Lecture 7: Bitcoin’s Security Guarantees

Announcements

Homework 3 is posted on Piazza, and is due on Gradescope on Saturday 2/15 at 10pm
Test 1 is next Tuesday 2/18
- Scope: all material through the end of this week that has been covered in lecture, lab, homework, and textbook reading
- Location: discussion lab at the usual time and place (note that next Tuesday follows a Monday schedule)
Optional challenge problems 1 and 2 are posted, and due on 2/23 at 10pm

Learning outcomes

By the end of today’s lecture, you will learn:

How nodes and miners can check the validity of the blockchain (and how light clients can partially check validity with some assistance from the nodes).
The value of reaching consensus and having common knowledge.
How we can formally specify the consensus of blockchains using two concrete guarantees: liveness and safety.

Review from last lecture

Bitcoin is a digital currency that does not require a single, trusted banking authority to manage everybody’s transactions and bank balances.

There are 3 types of data structures: transactions, blocks, and the entire blockchain (which acts as an append-only public ledger).
There are 3 types of participants: light clients, nodes, and miners.

Last time, we showed how to thwart 3 types of potential attacks on Bitcoin.

Censorship resistance is achieved through the randomness of the leader election protocol. All miners have a chance to create a block (proportional to their computing power), so eventually an honest miner will post a transaction.
Consistency is achieved through the rule that everyone should always choose the longest blockchain (or more precisely, the chain with the largest cumulative difficulty). In case there is a transient fork, this rule ensures that everyone eventually reaches consensus over the chain to use.
Double spending is thwarted through the proof of work puzzle. Because the miner’s work is computationally intensive, it is difficult for a miner to overwrite blocks from the distant past.

7.1 Blockchain Validity

Nodes and miners in Bitcoin maintain a local copy of the blockchain. As a result, we require that they check the validity of each new block that is created and gossiped around the peer-to-peer network.

Overall, here is the high-level idea of Bitcoin’s consensus algorithm (adapted from Abhishek Jain’s slides):

New transactions are broadcast to all nodes that happen to be online right now.
Each miner collects new transactions into a block.
After solving a proof of work puzzle, some miner broadcasts its block.
All nodes check that the block is valid (as we will discuss momentarily).
Miners express their acceptance of the block through their willingness to build the next block on top of it.

Transaction validity

For an individual transaction to be valid, it must:

Contain a valid signature (i.e., one that passes the digital signature scheme’s Verify function) from everyone who is sending money.
Not send out more money than the senders have.
Point to a previous transaction where: (a) the sender(s) actually received the money that they are now trying to spend, and (b) this transaction has not yet been spent. (This is why Bitcoin is said to follow an unspent transaction (UTXO) model.)

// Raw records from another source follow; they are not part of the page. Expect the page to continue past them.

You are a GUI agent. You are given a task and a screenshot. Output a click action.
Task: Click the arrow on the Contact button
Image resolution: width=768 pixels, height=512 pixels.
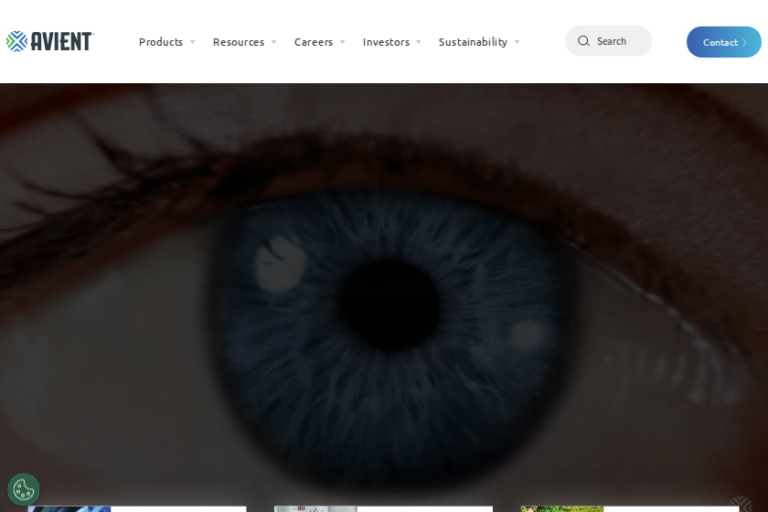click(x=745, y=42)
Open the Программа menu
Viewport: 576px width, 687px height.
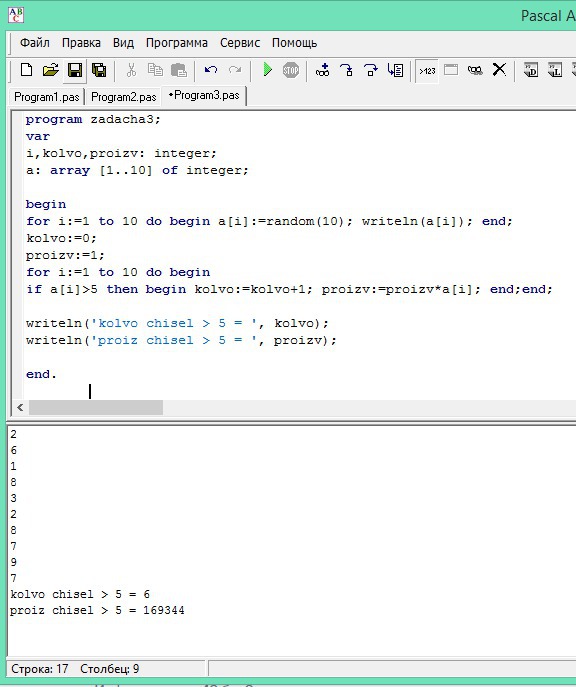click(x=177, y=42)
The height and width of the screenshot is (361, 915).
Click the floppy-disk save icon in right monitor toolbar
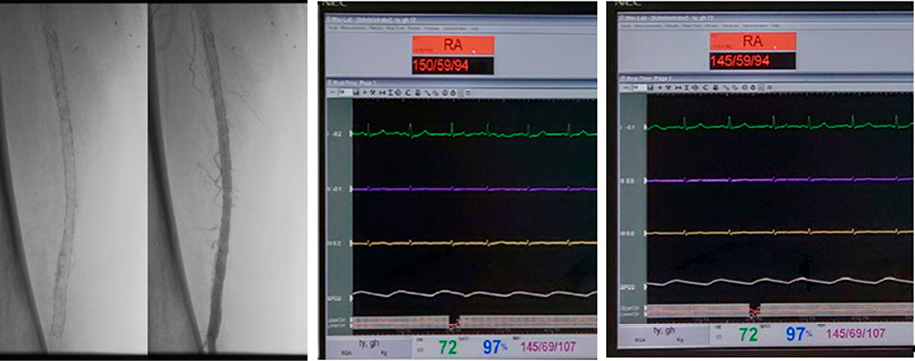650,87
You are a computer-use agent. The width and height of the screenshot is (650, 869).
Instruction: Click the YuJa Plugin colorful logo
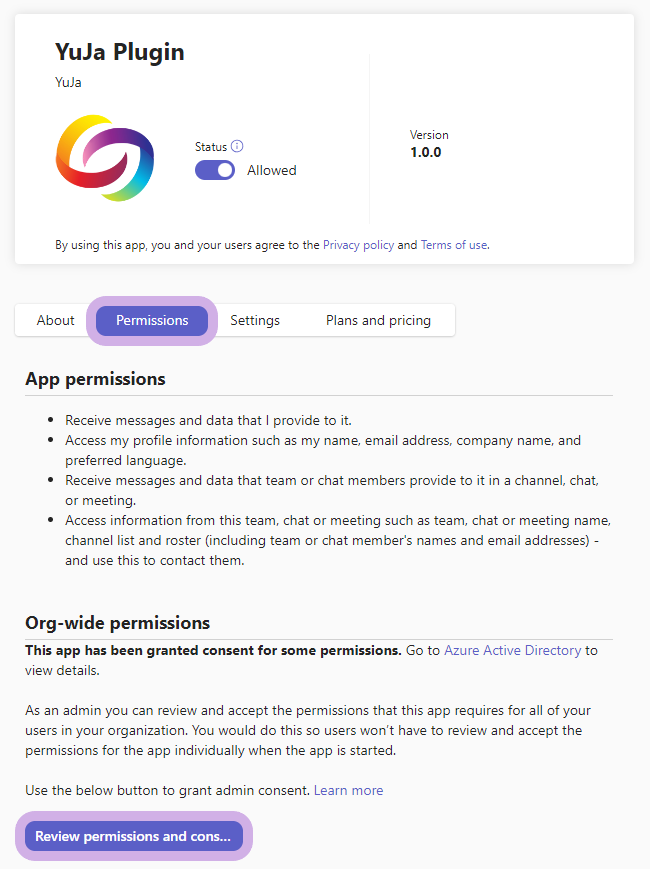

If I show a single transaction to a light client, then

They can check properties 1 and 2 on their own.
But they cannot check property 3! This requires knowledge of the previous transactions in the blockchain, so only nodes and miners can verify this.

Block validity

For a block to be valid, it must:

Only contain transactions that are valid, as described above.
Contain a winning nonce that satisfies the difficulty rule (i.e., where the hash of the entire block begins with some large number of 0s).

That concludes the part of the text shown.